While this presents greater opportunity, there are also a new set of risks that we must help businesses navigate. Digital technology has been transforming our lives, shaping the way we live and work, but the pace of change and the implications for us all, personally and professionally, have only accelerated.

This is providing many opportunities for businesses – reducing spend on travel and physical office space and opening the potential for greater employee wellbeing and productivity through hybrid working models. But it is also posing challenges, such as increased risk of cyber-attacks and a more fragmented working culture as meetings and team-building become virtual.

This continues a wider and longer-term trend of digital transformation, which has seen the increasingly sophisticated development and use of AI and automation technologies.

Ways of working

But what does all this mean for chartered accountants specifically?
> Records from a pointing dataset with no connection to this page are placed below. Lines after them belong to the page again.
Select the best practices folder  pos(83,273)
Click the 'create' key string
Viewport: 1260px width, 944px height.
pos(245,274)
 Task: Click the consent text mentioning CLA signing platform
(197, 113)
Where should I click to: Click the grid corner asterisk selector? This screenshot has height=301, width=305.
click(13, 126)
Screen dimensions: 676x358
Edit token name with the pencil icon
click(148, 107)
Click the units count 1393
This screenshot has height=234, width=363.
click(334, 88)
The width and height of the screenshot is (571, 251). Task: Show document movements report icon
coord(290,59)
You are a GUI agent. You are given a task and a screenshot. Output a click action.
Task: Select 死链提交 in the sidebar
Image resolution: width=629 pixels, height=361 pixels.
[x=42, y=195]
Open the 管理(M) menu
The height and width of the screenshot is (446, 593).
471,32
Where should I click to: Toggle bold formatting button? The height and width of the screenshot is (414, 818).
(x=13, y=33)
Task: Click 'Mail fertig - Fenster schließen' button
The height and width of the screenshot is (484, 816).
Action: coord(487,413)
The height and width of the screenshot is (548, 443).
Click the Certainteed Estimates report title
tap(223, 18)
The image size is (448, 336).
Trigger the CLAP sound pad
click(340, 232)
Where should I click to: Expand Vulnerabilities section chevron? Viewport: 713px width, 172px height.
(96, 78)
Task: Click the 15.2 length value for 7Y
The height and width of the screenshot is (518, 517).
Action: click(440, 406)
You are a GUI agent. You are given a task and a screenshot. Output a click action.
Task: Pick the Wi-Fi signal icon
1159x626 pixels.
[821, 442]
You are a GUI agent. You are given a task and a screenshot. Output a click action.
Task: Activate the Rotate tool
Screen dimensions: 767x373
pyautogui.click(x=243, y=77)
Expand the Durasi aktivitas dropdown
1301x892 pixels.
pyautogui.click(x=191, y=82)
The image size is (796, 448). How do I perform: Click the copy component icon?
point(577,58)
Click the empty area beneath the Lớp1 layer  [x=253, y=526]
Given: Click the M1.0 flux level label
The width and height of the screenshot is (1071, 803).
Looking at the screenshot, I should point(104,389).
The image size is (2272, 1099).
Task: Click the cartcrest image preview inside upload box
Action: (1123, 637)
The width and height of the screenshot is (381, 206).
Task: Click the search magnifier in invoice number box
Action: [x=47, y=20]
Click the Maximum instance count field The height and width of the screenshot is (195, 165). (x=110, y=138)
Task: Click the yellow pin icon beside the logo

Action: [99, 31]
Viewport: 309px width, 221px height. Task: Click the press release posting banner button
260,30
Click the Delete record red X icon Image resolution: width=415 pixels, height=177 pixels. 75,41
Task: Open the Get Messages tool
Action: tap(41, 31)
How will the roles that we perform be directly impacted, and how can we and should we adapt?

Of course, chartered accountants perform a variety of tasks – not all of which can be replicated by technology – meaning that technology will re-shape rather than replace what we do.

According to the US Bureau of Labour Statistics, demand for accountants is growing and will continue to do so, with the number of jobs for accountants and auditors predicted to grow between 2019–29.

AI and automation, in particular, have inevitable implications for some sections of the human workforce, as these technologies are able to perform some of the more manual and repetitive tasks faster and with greater accuracy.

However, they cannot replicate attributes such as leadership, scepticism or professional judgement – those higher-value skills which chartered accountants remain uniquely-placed to deliver. As a result, it is likely that much of what we do will in fact become even more valuable than before.

So, our roles will not diminish, but they will shift. These technologies will enable us to invest more time on those critical areas. We should not resist these technologies, but seek to understand and embrace them as a means of improving how we interpret data and develop strategy.

Economic shifts

In addition to the shifts in our own working practices, we also need to be more aware than ever of the wider influence of digital technology on the economy and on those businesses we serve – from the benefits of cost reductions and improved efficiency, to the challenges of increased risk exposure and new regulations.

The traditional business marketplace is shifting, with exponential growth in virtual goods, and this will impact many of the business models with and within which we work.

The UAE’s post-pandemic recovery is incorporating this thinking, seeking to develop the talent for the future and with a long-term plan to be a leader in emerging technologies through its Digital Economy Strategy.

The move towards an increasingly digital future will mean the emergence of new opportunities and risks, and with that a need for the expertise of chartered accountants to ensure that these are considered and managed effectively.

Specifically, as the UAE liberalises its approach to cryptocurrencies, chartered accountants will need to act in an advisory role to mitigate the risk of money laundering and other illicit activities.

Future is now

Technology has long been at the heart of audit and accountancy, and will be so more than ever. As digital technologies continue to evolve, so will our profession and the businesses we work in and with.

Chartered accountants will need to build and maintain their expertise and be willing to adapt, in order to support economic growth, deliver even greater value to business and ensure that we can continue to apply our high technical and ethical standards in a digital world.